Certes parce que chanter, c’est un plaisir, parce que cela fait du bien, cela nous procure de bons copains, nous rend moins timides, et encore mille autres raisons tout à fait louables.
Néanmoins, sans renier la valeur d’aucun de ces aspects absolument fantastiques qui ornent la pratique musicale, je vous propose de considérer l’art du chant, aujourd’hui, d’une manière qui se veut plus proche de celle de nos meilleurs aïeux. Pourquoi chantaient-ils et faisaient-ils chanter ? Et qu’est-ce qu’Aristote, Platon et Saint Grégoire le Grand pourraient nous dire à ce sujet?
Tout d’abord, que le plaisir et la détente sont, en effet, des biens non négligeables liés à cet art. Aristote, quant à lui, ne pourrait qu’approuver cet aspect plutôt ludique de la musique, puisqu’il constate qu’il y « a un plaisir propre à chaque action », et que le plaisir lié aux actions vertueuses est, lui aussi, vertueux. Ainsi, puisqu’il y a une musique liée à la vertu et une autre au vice, le Philosophe proposera que l’on se serve de cette première dans le cadre de l’éducation des enfants, par l’usage des seules gammes et rythmes jugés bénéfiques à l’épanouissement de l’âme.
Jusque-là, on a tout bon.
Et à propos d’éducation, c’est surtout le Grand Saint Grégoire qui a des choses à nous apprendre. Partant du principe que la voix des enfants est celle qui se prête le mieux à rendre au culte divin sa splendeur, il institua le premier les scholae cantorum, écoles de chants liturgiques sous forme d’internat, accueillant des enfants de toute la société (bien que les plus démunis eussent la priorité d’accès, d’où leur surnom orphanatrophium, orphelinat), les logeant et les nourrissant, en échange de quoi ces enfants assuraient leur participation en tant que chantres dans la liturgie. Mais comment préparer des tout-petits de divers horizons à l’exécution d’une si lourde tâche? Par la transmission de compétences d’ordre grammatical et théologique, entre autres, leur permettant de maîtriser leur pratique. Ainsi, instruisait-on les enfants en vue de les rendre aptes à pratiquer le chant sacré.

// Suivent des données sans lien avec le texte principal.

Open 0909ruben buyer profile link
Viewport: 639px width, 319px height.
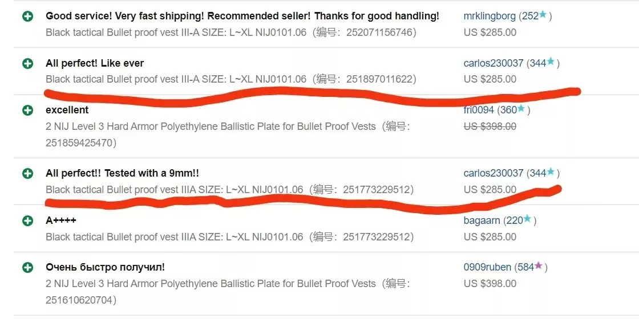[487, 267]
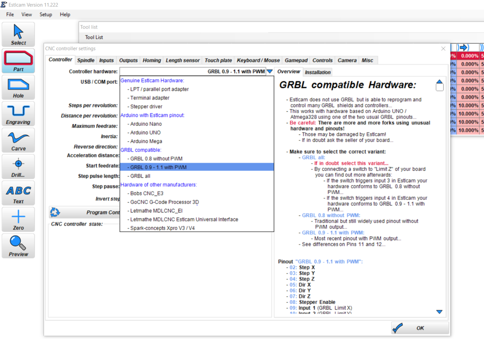
Task: Pick Bobs CNC_E3 hardware option
Action: coord(147,193)
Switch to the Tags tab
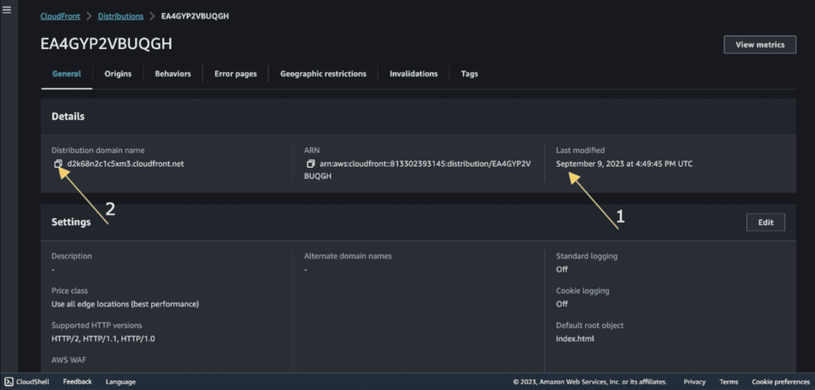Screen dimensions: 815x390 [x=469, y=74]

Or cette configuration pédagogique présente le chant non pas en tant que discipline annexe, mais comme l’aboutissement même d’une rigoureuse chaîne de préparatifs d’ordre intellectuel. « Eructavit cor meum verbum bonum », “Mon cœur a fait jaillir la bonne parole”; la bouche chante ce dont le coeur est plein: l’éducation structurera donc et emplira les cœurs, leur suscitant ainsi le désir de déverser leur contenu auprès de Dieu, pour sa plus grande gloire, mais aussi auprès des fidèles, pour leur sanctification.
Et Platon ici de rajouter son couplet (certes, il apparaît avant dans la frise historique… mais, s’agissant de la vérité, tout peut bien se conjuguer au présent): le chant, c’est le verbe humain par excellence, tandis que la simple déclamation est comme une sous-espèce de cette expression, évoquant, par sa moindre splendeur, aussi un état permanent de manque éprouvé par l’homme depuis sa chute. En chantant, donc, il exprime son désir de se voir restitué à son état originel. Et, qui plus est, s’il y emploie les paroles mêmes que Dieu lui a léguées, il « priera deux fois », comme le dit Saint Augustin.
Un moyen de se procurer du plaisir, donc, que le chant – et parfois même de mériter un voyage au Portugal ! – , mais aussi et surtout, une digne expression de la nature humaine, et clé de voûte de l’édifice pédagogique érigé par Saint Grégoire. Chanter et faire chanter nos enfants, c’est finalement se préparer pour cette vie où toute parole résonnera comme un éternel alleluia.